[Entries for locating words and on-screen elements]
>> START
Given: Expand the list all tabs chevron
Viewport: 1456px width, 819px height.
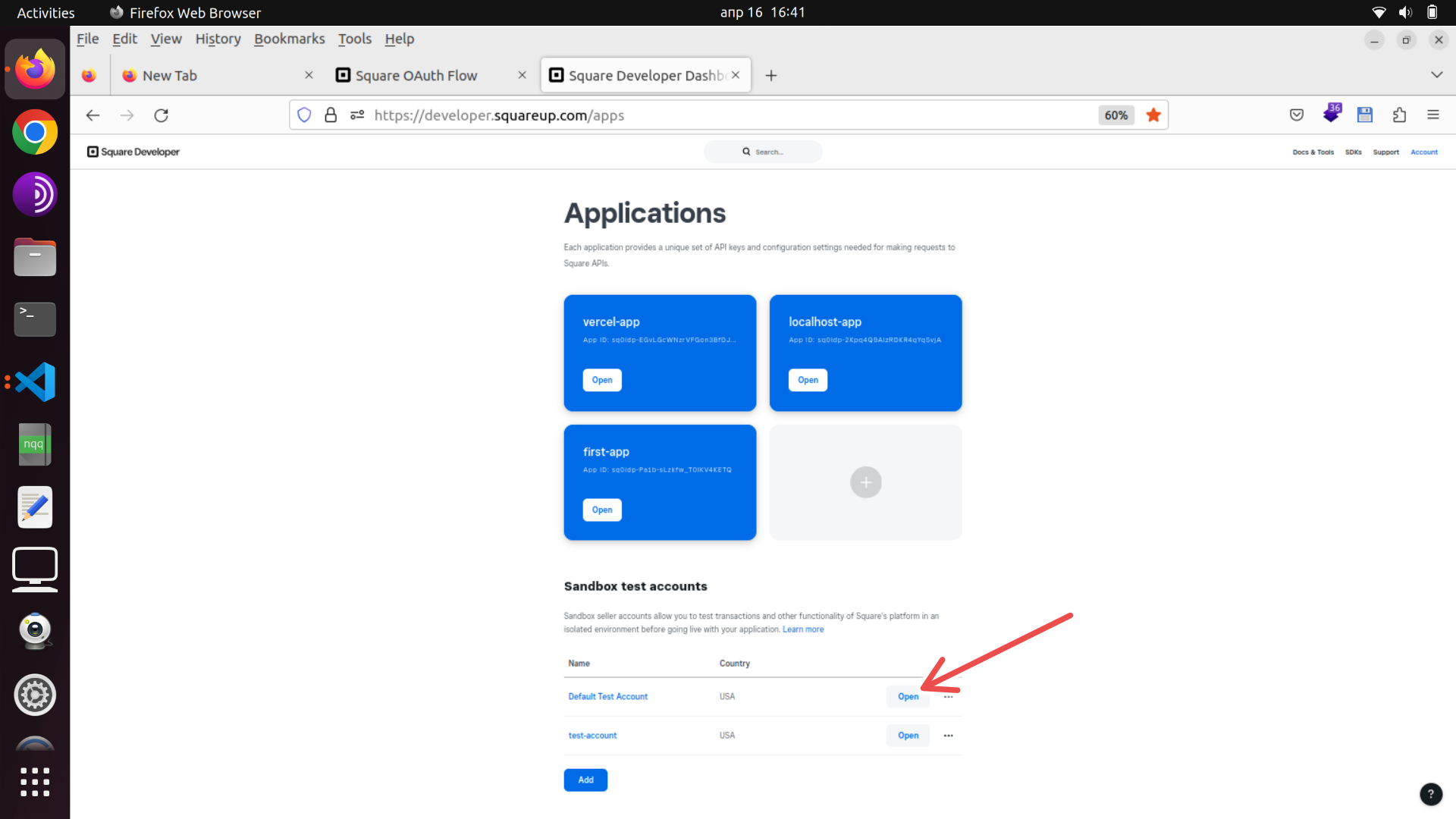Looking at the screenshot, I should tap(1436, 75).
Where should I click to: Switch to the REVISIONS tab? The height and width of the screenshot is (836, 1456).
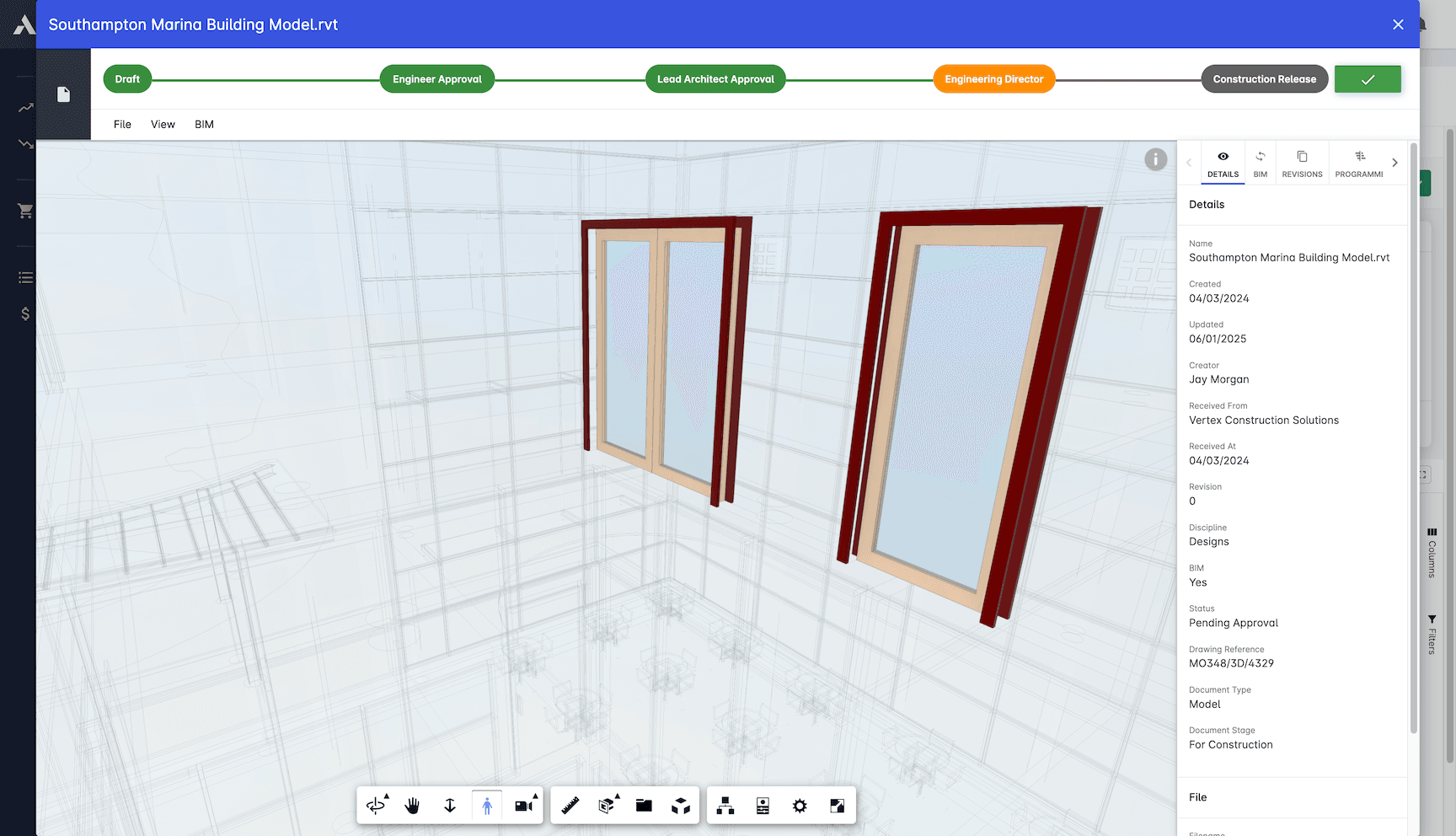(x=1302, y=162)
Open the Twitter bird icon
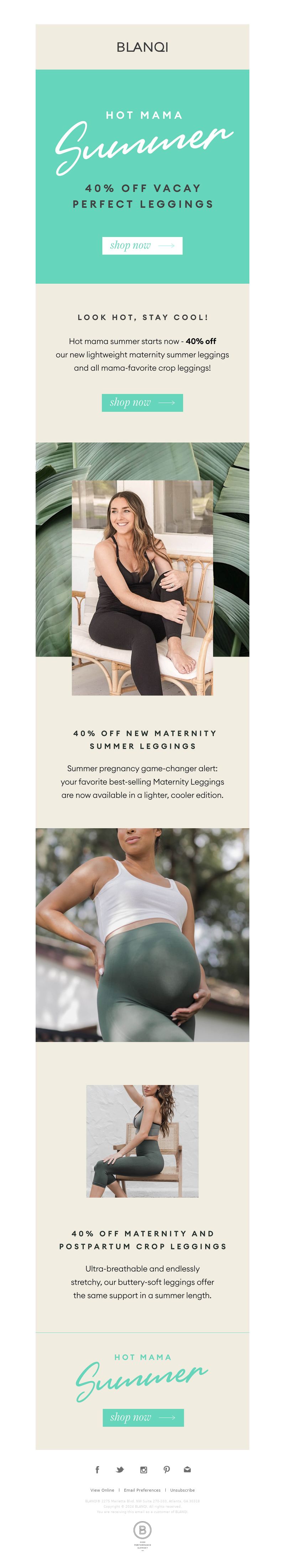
>> END
### EXERCISE INSTRUCTIONS:
Copy every line of the data above word for word, omitting the pictures.

### OUTPUT:
Given: Expand the list all tabs chevron
Viewport: 1456px width, 819px height.
Looking at the screenshot, I should tap(1436, 75).
Where should I click to: Switch to the REVISIONS tab? The height and width of the screenshot is (836, 1456).
(x=1302, y=162)
Open the Twitter bird icon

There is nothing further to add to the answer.